DALLAS -- The Dallas Mavericks continue to tell us that they are a veteran team that knows how to handle adversity. Perhaps, but after Saturday's dismantling by an impressive Oklahoma City Thunder outfit in a second consecutive home flop, the oldest team in the league forlornly voiced frustration, confusion and even a call for accountability from top to bottom.
"We all need to take this nice, little break that we have and figure out who we want to be," Jason Kidd said. "And that's sad to say with only five games left. Maybe we're not as good as we think we are."
The Mavs won't play again until Wednesday, and they won't reconvene until Monday.
Forget about the 13-game win streak; that party is over. So is the trade honeymoon. As for that No. 2 seed that seemed so promising less than a week ago after purging Denver? It's up in smoke, too, if the Mavs continue to take a pass on playing defense and don't clean up an error-prone offense.
Don't let the final score -- Oklahoma City 121, Dallas 116 -- fool you into believing this was a competitive contest throughout. It wasn't from midway through the second quarter until midway through the fourth.

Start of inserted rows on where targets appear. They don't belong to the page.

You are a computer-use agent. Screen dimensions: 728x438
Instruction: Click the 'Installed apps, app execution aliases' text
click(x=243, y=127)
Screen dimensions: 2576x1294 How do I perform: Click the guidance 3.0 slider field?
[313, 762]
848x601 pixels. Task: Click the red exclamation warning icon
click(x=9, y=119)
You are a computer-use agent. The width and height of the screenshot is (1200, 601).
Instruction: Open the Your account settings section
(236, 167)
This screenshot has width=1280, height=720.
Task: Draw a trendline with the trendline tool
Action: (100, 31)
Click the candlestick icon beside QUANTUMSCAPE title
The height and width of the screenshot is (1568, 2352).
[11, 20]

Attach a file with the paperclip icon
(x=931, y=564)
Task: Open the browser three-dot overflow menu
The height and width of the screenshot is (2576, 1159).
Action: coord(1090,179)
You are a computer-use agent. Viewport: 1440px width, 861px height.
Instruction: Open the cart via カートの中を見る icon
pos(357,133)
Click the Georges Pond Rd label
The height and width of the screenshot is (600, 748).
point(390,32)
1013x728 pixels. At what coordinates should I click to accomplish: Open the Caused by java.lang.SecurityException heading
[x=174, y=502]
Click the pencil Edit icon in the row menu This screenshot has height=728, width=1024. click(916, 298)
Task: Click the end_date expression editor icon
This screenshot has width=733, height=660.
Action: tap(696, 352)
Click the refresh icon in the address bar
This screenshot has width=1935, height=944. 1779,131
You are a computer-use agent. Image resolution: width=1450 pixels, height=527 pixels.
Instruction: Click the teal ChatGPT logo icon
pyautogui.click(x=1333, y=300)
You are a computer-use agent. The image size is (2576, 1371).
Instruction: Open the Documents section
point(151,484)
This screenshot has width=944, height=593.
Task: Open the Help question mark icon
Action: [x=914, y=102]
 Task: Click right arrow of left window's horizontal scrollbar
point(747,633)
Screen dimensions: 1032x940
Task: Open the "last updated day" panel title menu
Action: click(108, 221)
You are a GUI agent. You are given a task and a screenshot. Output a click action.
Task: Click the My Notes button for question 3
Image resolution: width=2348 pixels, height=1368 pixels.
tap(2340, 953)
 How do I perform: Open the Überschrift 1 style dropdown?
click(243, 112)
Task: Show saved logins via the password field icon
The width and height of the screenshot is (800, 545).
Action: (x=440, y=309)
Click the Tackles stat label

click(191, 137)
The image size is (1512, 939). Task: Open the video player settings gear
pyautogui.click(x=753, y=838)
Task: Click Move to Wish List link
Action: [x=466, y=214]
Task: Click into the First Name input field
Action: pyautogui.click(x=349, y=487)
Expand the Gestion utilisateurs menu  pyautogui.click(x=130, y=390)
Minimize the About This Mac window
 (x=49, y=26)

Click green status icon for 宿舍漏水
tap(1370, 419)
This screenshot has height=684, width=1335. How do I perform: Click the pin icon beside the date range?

The Thunder led 108-89 with 6:41 to play. With nothing left to do, Mavs coach Rick Carlisle turned to desperation mode. He benched cold-shooting Jason Terry and replaced him with J.J. Barea and Eduardo Najera to work alongside Kidd, Caron Butler and Dirk Nowitzki.
Barea, who can never be sure when his next minutes will come, and Najera, who was questionable before the game with a bad back, supplied the energy that had been mysteriously nonexistent for long stretches for such a high-stakes game on the Mavs' home floor.
The fans booed repeatedly and then cheered wildly as that mishmash unit brought the score to as close as 113-109 with less than a minute to go. But Thunder backup guard Eric Maynor swished a 3-pointer to put the game on ice for the young renegades from north of the border.
"I love the way the group at the end of the game finished. Just balls out, absolutely full capacity, making things happen," Carlisle said. "That's what it's going to take for us to get where we want to go. We didn't have that for long-enough stretches."
Terry was yanked after going just 2-for-10 from the field. Presumably the only reason the slumping Butler (3-of-11, eight points) remained on the floor was to guard Kevin Durant because Shawn Marion left during the second quarter with a strained oblique muscle. For Terry, one of the league's most clutch late-game performers, the benching didn't sit well.
"Collectively as a unit, we've all got to play more consistently. Then also collectively, we've got to come up with some sort of plan of attack consistently. We're all across the board on everything we're doing out there, and our play is sporadic," Terry said. "It falls a lot on the players, but I think everybody is held accountable."
Asked whether his comment about "plan of attack" was a knock on the coaching staff's strategy, Terry said, "Plan of attack. Write what you want."
Kidd attempted to reason Terry's frustration.
"I think we're more frustrated with the way we've been playing as a team," Kidd said. "Some great individual performances have gone to waste in a sense. We got lucky in the Memphis game, and tonight we were in the same spot."
The dirty details since the 13-game win streak reveal a team that has been lax on defense and lacks consistent production from its big guns outside of Nowitzki and Kidd:
5-6 overall and 3-4 at home
Allowing 104.6 points a game
Allowed 50 percent or better shooting six times
Trailed by double digits in the fourth quarter in the past three games
Against the Thunder, Nowitzki scored 30 points on 10-of-19 shooting and Kidd had 13 of his 24 points in third quarter, but Barea (10 points) and Najera (11 points) were the only other Mavs players in double figures. Oklahoma City's Nick Collison (17 points) outscored Erick Dampier and Brendan Haywood combined (13 points).
"You shoot 53 percent at home and outrebound the opponent [39-34], you figure you're going to win the game," Nowitzki said. "You can't lose back-to-back games at home a week or two weeks before the playoffs start. You just can't do it. Disappointing loss, but we're just not playing well enough right now."
The all-important seeding scenario is murky. The Mavs, Phoenix Suns, Utah Jazz and Denver Nuggets all ended Saturday night tied at 50-27. The Thunder are just one game back in the loss column.
"The way we're playing," Nowitzki said, "we shouldn't be looking ahead at anything."